RECORDS SUPPLIED —
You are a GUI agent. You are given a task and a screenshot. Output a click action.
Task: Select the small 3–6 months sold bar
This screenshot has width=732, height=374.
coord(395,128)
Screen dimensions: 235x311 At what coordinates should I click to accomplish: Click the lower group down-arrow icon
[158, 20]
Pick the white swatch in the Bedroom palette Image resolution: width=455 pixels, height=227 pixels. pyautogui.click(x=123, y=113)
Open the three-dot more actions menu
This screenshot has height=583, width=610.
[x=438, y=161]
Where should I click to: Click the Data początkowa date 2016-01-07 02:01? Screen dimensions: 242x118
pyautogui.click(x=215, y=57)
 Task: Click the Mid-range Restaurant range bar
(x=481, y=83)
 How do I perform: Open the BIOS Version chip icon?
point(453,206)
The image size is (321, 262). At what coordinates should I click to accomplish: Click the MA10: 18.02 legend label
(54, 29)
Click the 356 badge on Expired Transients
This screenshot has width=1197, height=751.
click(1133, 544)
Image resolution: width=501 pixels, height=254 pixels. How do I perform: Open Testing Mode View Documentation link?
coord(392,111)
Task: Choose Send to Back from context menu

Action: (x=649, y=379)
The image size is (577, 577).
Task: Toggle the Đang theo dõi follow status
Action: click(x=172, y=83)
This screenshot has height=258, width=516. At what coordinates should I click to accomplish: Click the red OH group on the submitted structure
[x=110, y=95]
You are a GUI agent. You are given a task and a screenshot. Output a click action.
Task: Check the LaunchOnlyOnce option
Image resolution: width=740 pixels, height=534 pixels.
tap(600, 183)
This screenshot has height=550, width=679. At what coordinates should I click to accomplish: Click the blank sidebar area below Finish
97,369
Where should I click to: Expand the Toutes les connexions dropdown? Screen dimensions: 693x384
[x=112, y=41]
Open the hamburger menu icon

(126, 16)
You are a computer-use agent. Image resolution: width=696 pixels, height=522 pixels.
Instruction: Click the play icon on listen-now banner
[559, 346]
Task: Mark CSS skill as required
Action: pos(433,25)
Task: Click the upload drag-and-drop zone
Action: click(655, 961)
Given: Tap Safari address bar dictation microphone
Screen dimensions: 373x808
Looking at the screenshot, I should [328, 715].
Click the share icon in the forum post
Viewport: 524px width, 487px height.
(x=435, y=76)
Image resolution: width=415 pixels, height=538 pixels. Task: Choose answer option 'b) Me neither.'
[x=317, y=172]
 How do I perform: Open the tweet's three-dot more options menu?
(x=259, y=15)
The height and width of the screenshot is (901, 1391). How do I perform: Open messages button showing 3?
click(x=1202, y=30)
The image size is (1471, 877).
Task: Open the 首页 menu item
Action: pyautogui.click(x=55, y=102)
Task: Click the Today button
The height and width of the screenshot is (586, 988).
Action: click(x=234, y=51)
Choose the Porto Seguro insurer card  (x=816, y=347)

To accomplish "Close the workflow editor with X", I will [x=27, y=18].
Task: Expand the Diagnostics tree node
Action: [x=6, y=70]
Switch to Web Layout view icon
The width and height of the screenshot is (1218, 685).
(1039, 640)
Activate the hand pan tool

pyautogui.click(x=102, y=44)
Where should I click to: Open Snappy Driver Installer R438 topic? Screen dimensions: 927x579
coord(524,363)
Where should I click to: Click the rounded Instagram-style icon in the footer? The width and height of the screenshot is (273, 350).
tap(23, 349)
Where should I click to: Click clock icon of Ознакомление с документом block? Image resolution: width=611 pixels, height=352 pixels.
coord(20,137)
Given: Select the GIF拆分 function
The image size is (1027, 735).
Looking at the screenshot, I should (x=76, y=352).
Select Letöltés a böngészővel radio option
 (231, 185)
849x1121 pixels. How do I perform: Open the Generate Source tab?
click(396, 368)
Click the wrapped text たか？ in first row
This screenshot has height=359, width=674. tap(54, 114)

TASK TO CARRY OUT — Convert the listing, from its first line up to and including the line containing "click(1133, 544)", into a Markdown table with the columns No. and Text, giving each line a row number and leaving out blank lines.

RESPONSE TO THE EXERCISE —
| No. | Text |
|---|---|
| 1 | You are a GUI agent. You are given a task and a screenshot. Output a click action. |
| 2 | Task: Select the small 3–6 months sold bar |
| 3 | This screenshot has width=732, height=374. |
| 4 | coord(395,128) |
| 5 | Screen dimensions: 235x311 At what coordinates should I click to accomplish: Click the lower group down-arrow icon |
| 6 | [158, 20] |
| 7 | Pick the white swatch in the Bedroom palette Image resolution: width=455 pixels, height=227 pixels. pyautogui.click(x=123, y=113) |
| 8 | Open the three-dot more actions menu |
| 9 | This screenshot has height=583, width=610. |
| 10 | [x=438, y=161] |
| 11 | Where should I click to: Click the Data początkowa date 2016-01-07 02:01? Screen dimensions: 242x118 |
| 12 | pyautogui.click(x=215, y=57) |
| 13 |  Task: Click the Mid-range Restaurant range bar |
| 14 | (x=481, y=83) |
| 15 |  How do I perform: Open the BIOS Version chip icon? |
| 16 | point(453,206) |
| 17 | The image size is (321, 262). At what coordinates should I click to accomplish: Click the MA10: 18.02 legend label |
| 18 | (54, 29) |
| 19 | Click the 356 badge on Expired Transients |
| 20 | This screenshot has width=1197, height=751. |
| 21 | click(1133, 544) |